Getting on With It, Bike Culture

I was reminded tonight that in much of what we do, there’s a threshold past which discomfort can be shattered.

I was tired after work and almost called off my ride. Changing into my kit my body already felt heavy, but I looked out the window at the darkening sky carrying its threat of rain over the mountains, finished dressing and pushed my bike out the door. Without thinking I chose a big gear and my cadence was slow and weary, but it picked up pace as I neared the trailhead, and the pace stuck. My shock locked out and all of my effort going into turning over the crank, over roots and rock, spinning my pedals while in the air over bumps and hitting traction again on landing. I was blinded to the forest around me, my vision a single point ahead on the trail, my fingers not covering the brakes. I had an awareness of my legs and the rate of my heart beat, but the riding was pure flow. Unconscious motion.

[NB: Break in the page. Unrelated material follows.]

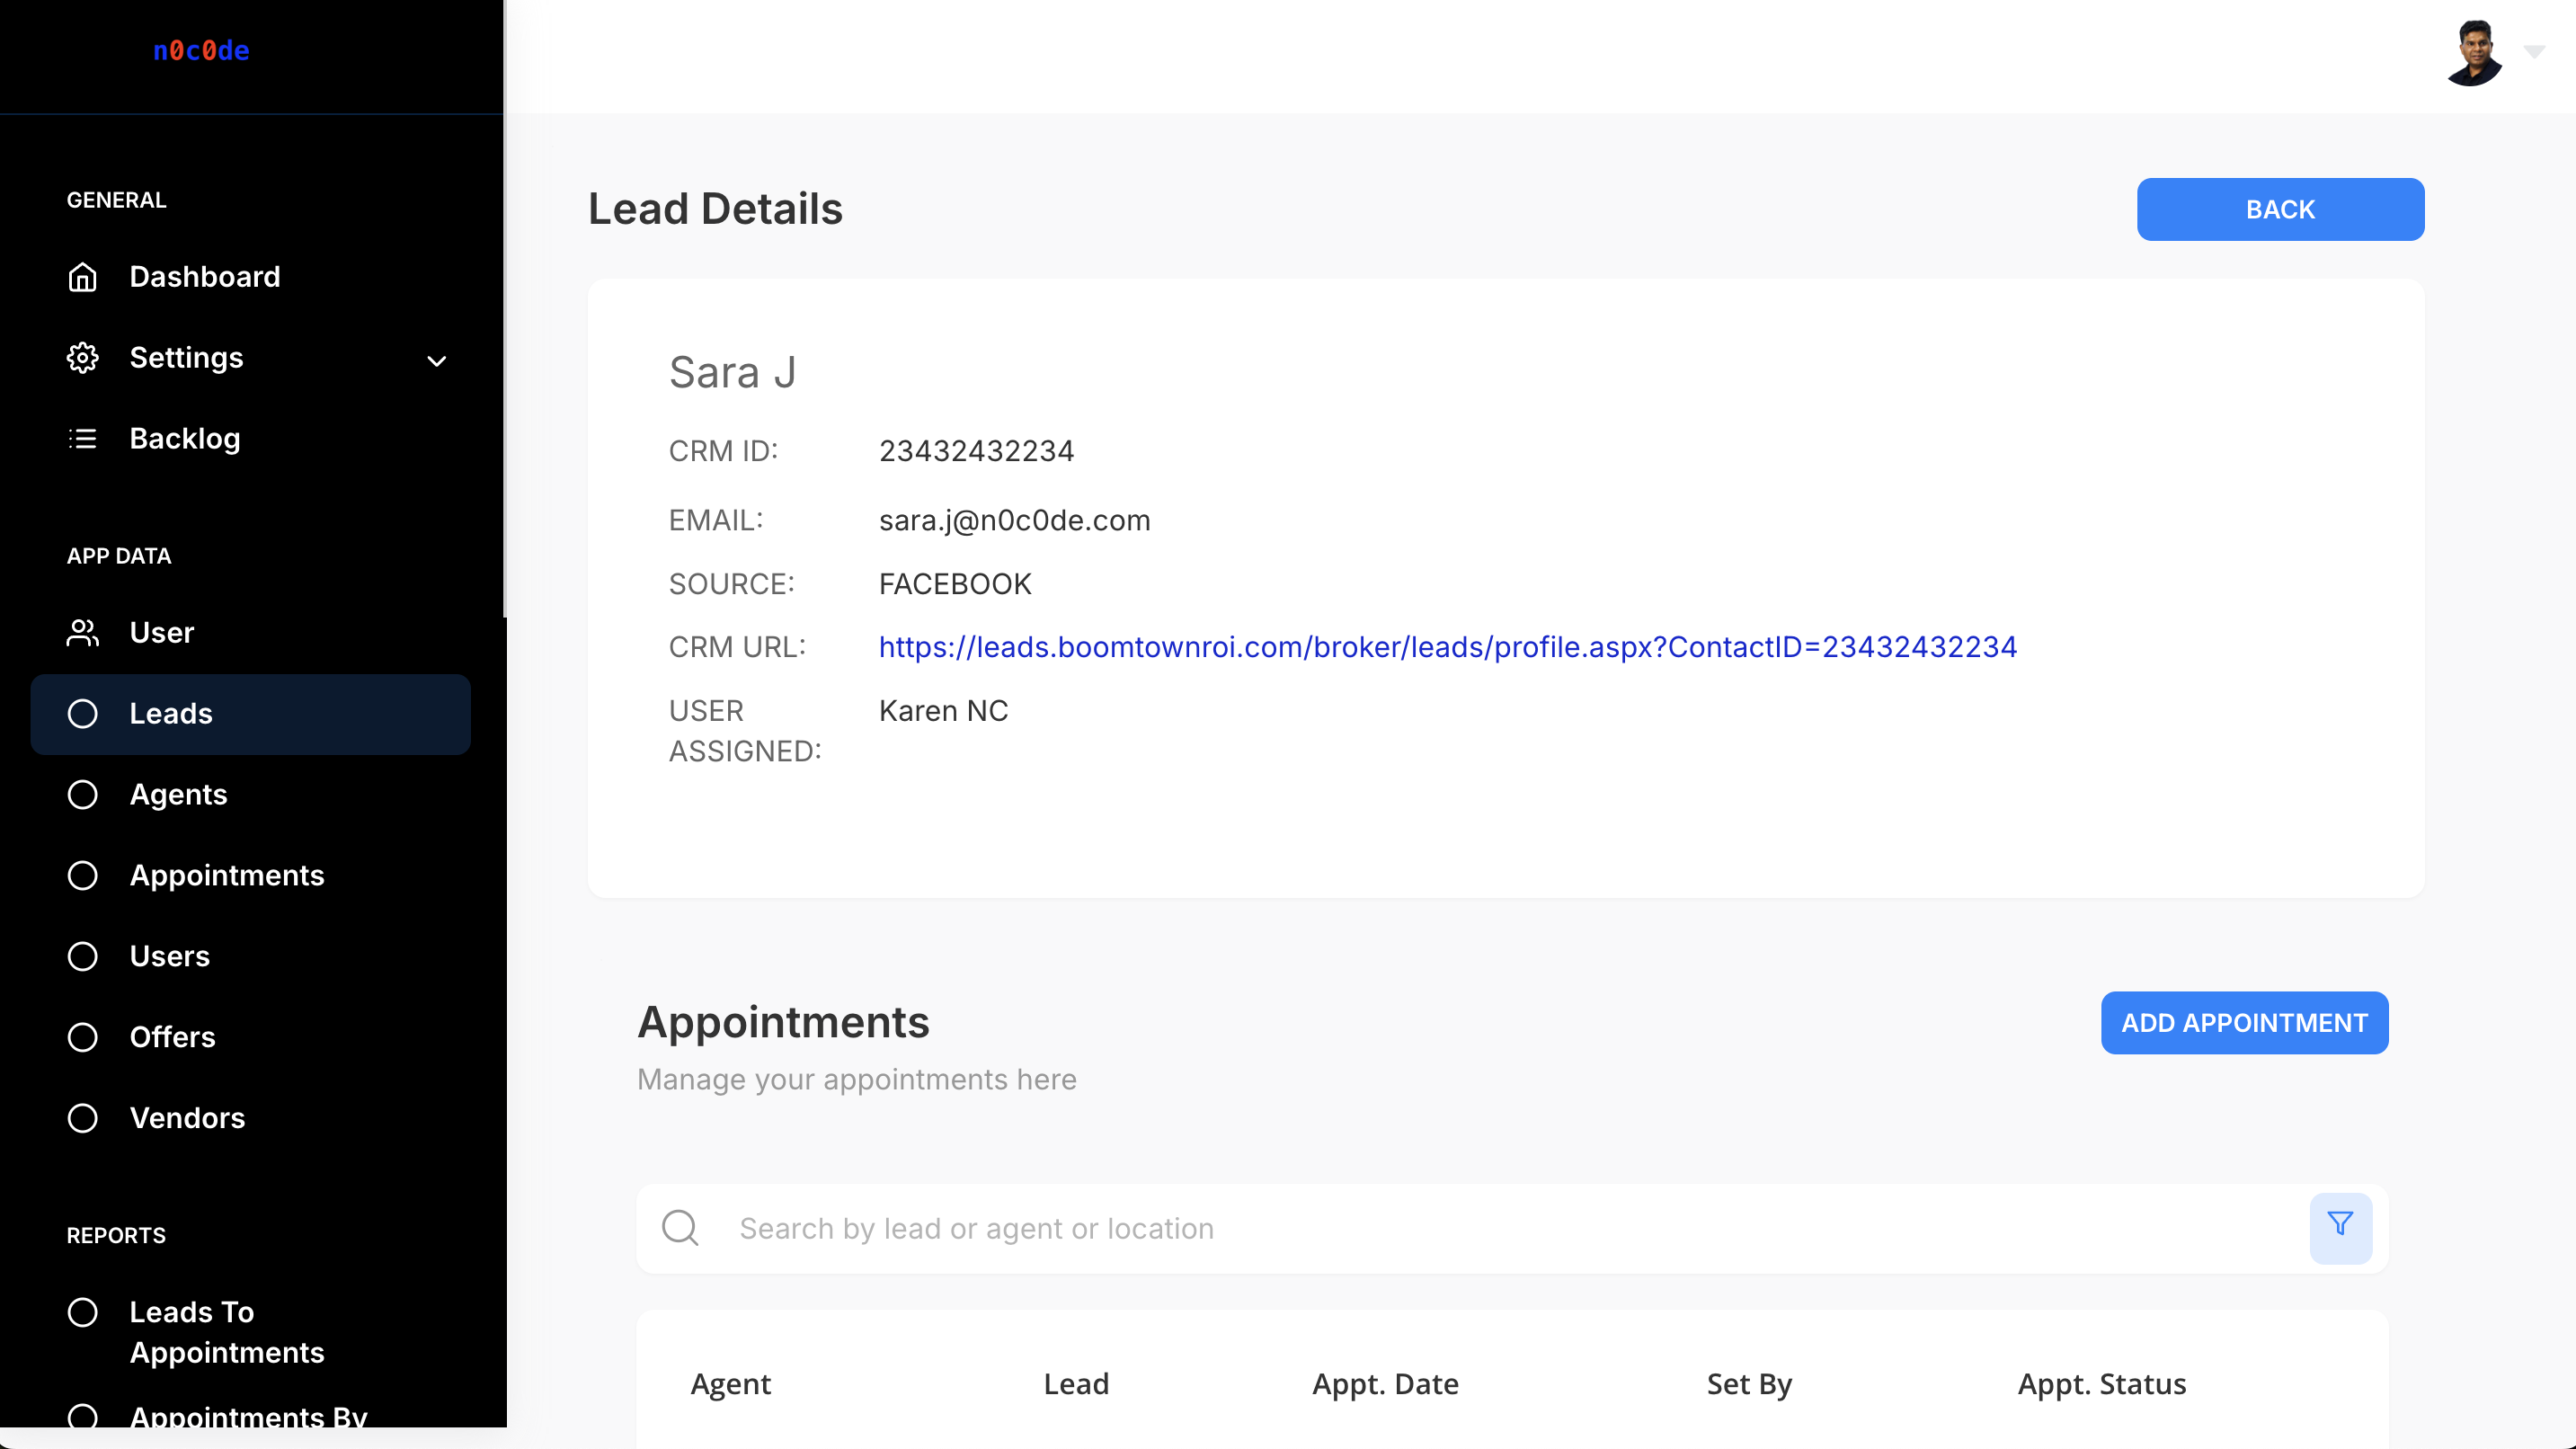Select the Offers sidebar item
This screenshot has width=2576, height=1449.
point(172,1037)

I thought that maybe my pace was influenced by listening to Slayer on my drive home from work but my processing is rarely that simple. I thought maybe it was because of things that happened at work, or because of our imminent move from the Bow Valley, or maybe the pressures of building a house on a shoestring and diminishing budget and the threat of leaving a career job, the knowledge of leaving friends and a level of comfort few would ever leave.

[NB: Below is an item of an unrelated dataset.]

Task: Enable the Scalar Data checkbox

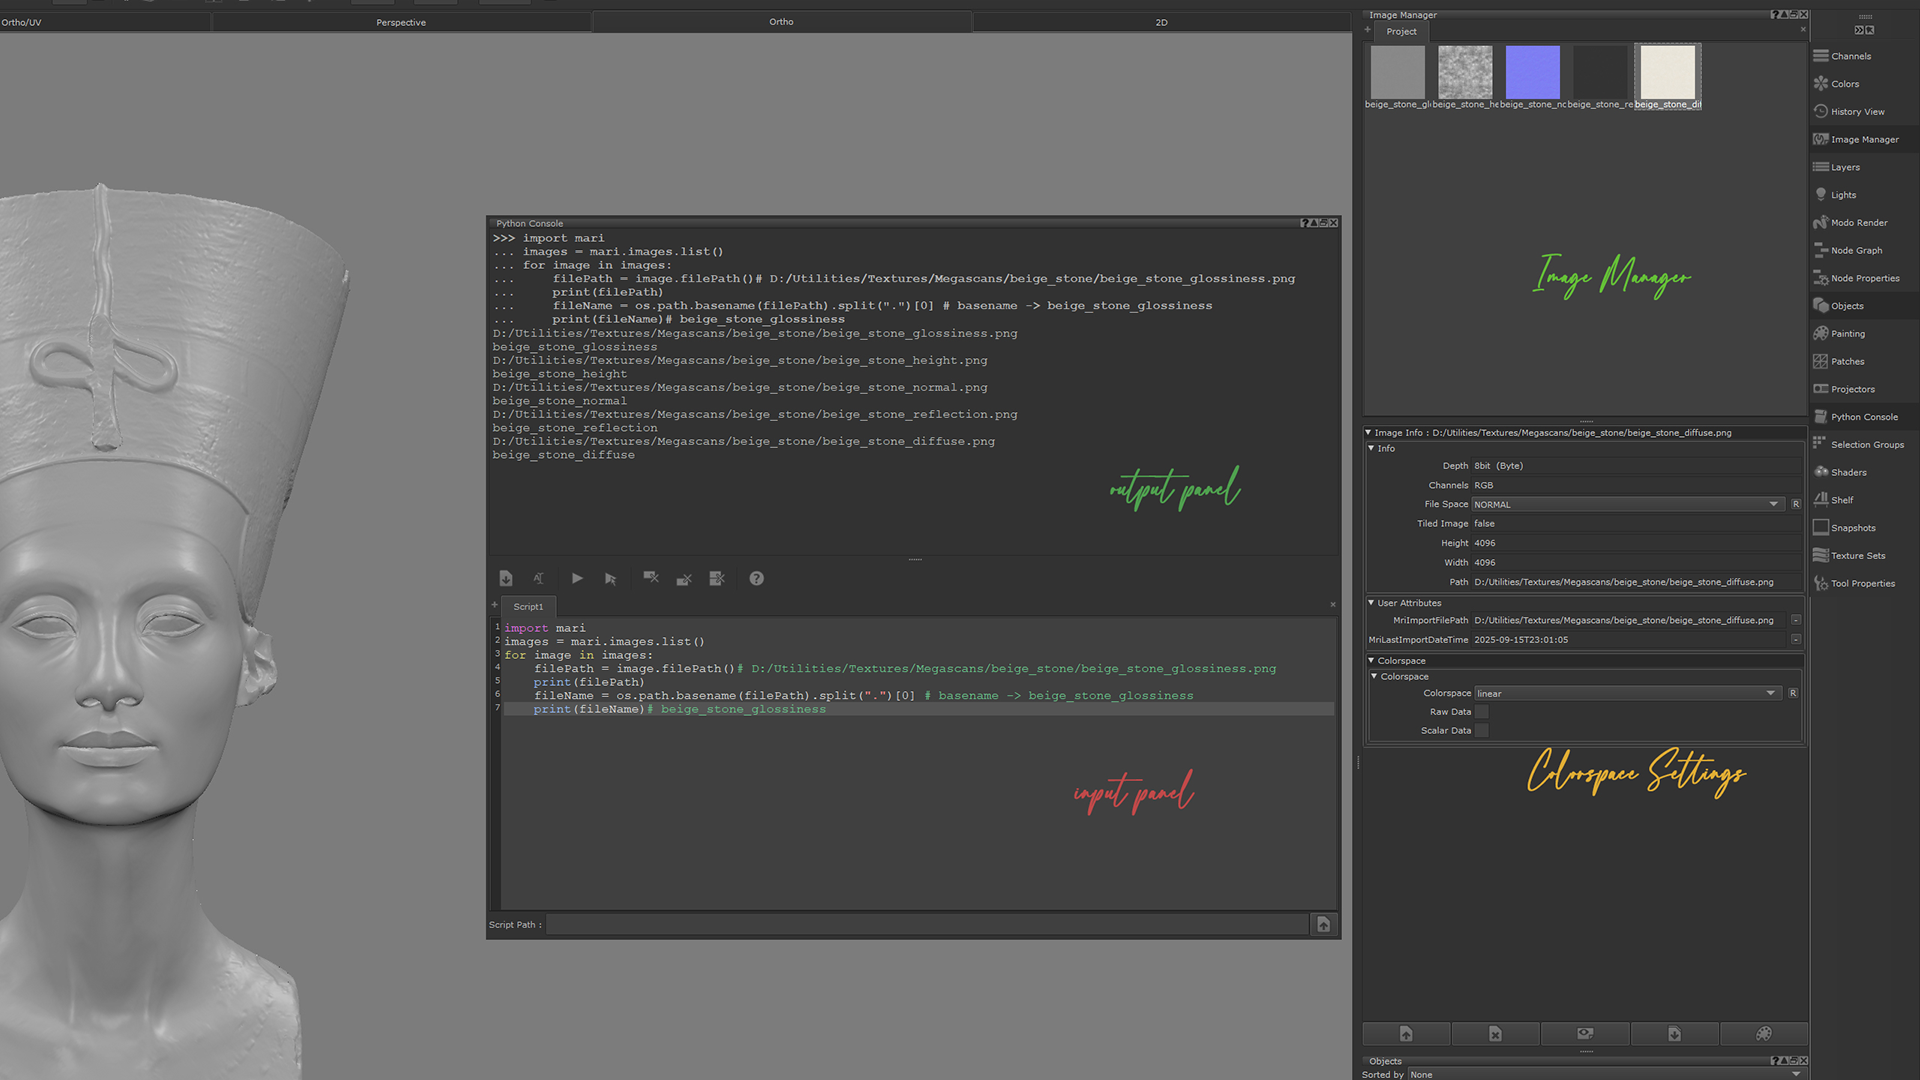Action: click(x=1482, y=731)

Or maybe it’s the increasing discontent in Canmore that seems to be bubbling through the ground. People rallying against the awareness that their precious little mountain town isn’t anymore, and as experienced by previous generations, knowing that our community has thinned and splintered and will never be what it once was. That’s a lot for people to come to terms with.

That’s a lot for me to come to terms with.

I pushed myself tonight, and although it was short it was probably my hardest ride of the season. Whatever I was dealing with, I chose to rip the bandage off, complete with scab and scar tissue and let the wound bleed in the woods. Beyond the threshold of discomfort.

A lot of time we just sit around and complain. This time I choose to get on with it.